**EXERCISE REQUIREMENTS**
With pictures left out, set down exactly the lines that begin at the one containing "You are a GUI" and end with the last line of the entries below.
*** Begin section ***
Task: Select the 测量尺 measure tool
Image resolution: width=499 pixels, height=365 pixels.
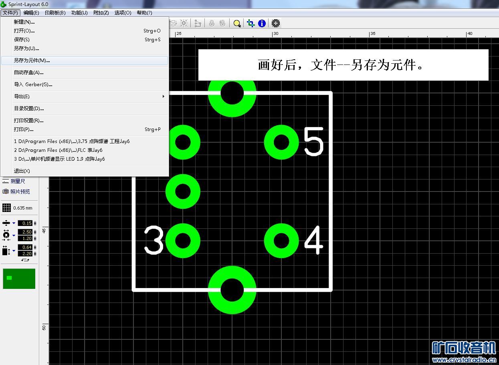Action: click(16, 181)
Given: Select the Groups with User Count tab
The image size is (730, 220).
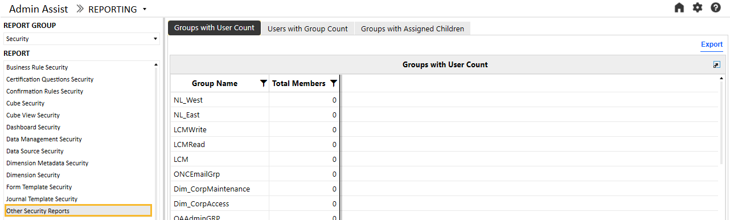Looking at the screenshot, I should coord(214,28).
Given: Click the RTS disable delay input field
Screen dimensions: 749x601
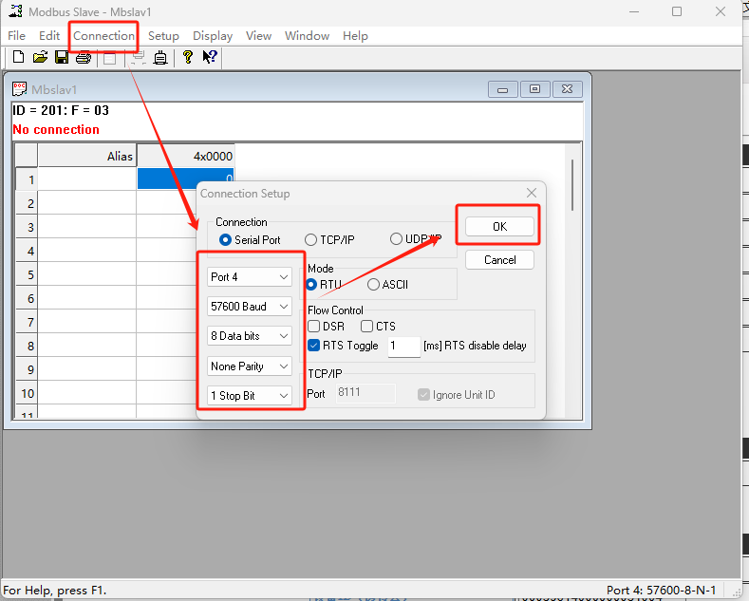Looking at the screenshot, I should tap(403, 347).
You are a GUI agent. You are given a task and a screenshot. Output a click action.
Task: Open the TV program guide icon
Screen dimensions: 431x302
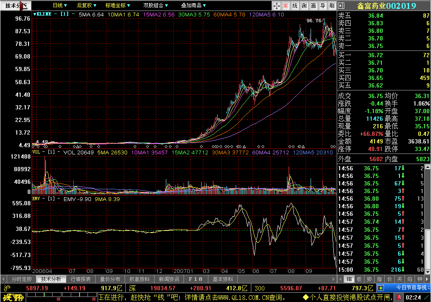380,288
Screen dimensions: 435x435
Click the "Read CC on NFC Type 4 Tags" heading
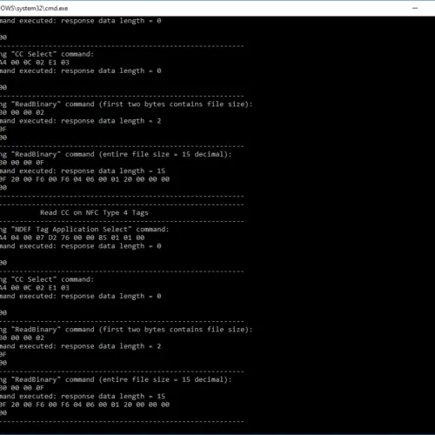tap(94, 213)
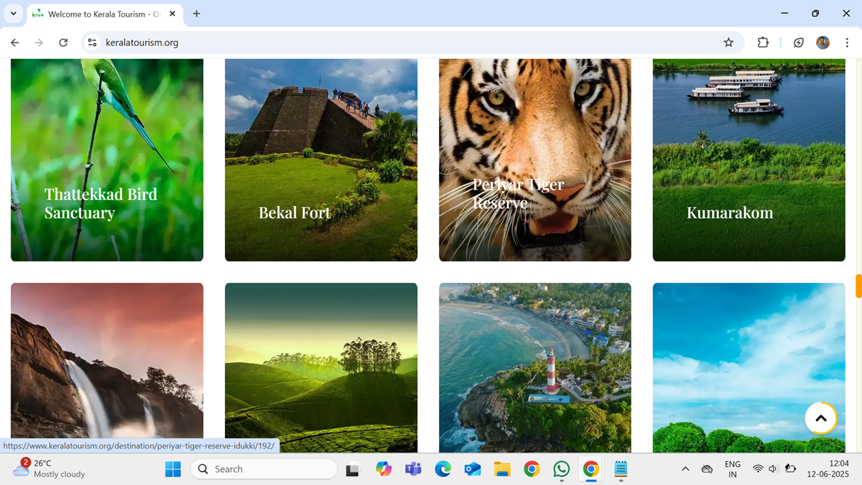Open the Thattekkad Bird Sanctuary card

coord(107,160)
*** End section ***
**RESULT OF THE TASK**
You are a GUI agent. You are given a task and a screenshot. Output a click action.
Task: Open the TV program guide icon
Screen dimensions: 431x302
380,288
Screen dimensions: 435x435
Click the "Read CC on NFC Type 4 Tags" heading
tap(94, 213)
Open the Thattekkad Bird Sanctuary card

coord(107,160)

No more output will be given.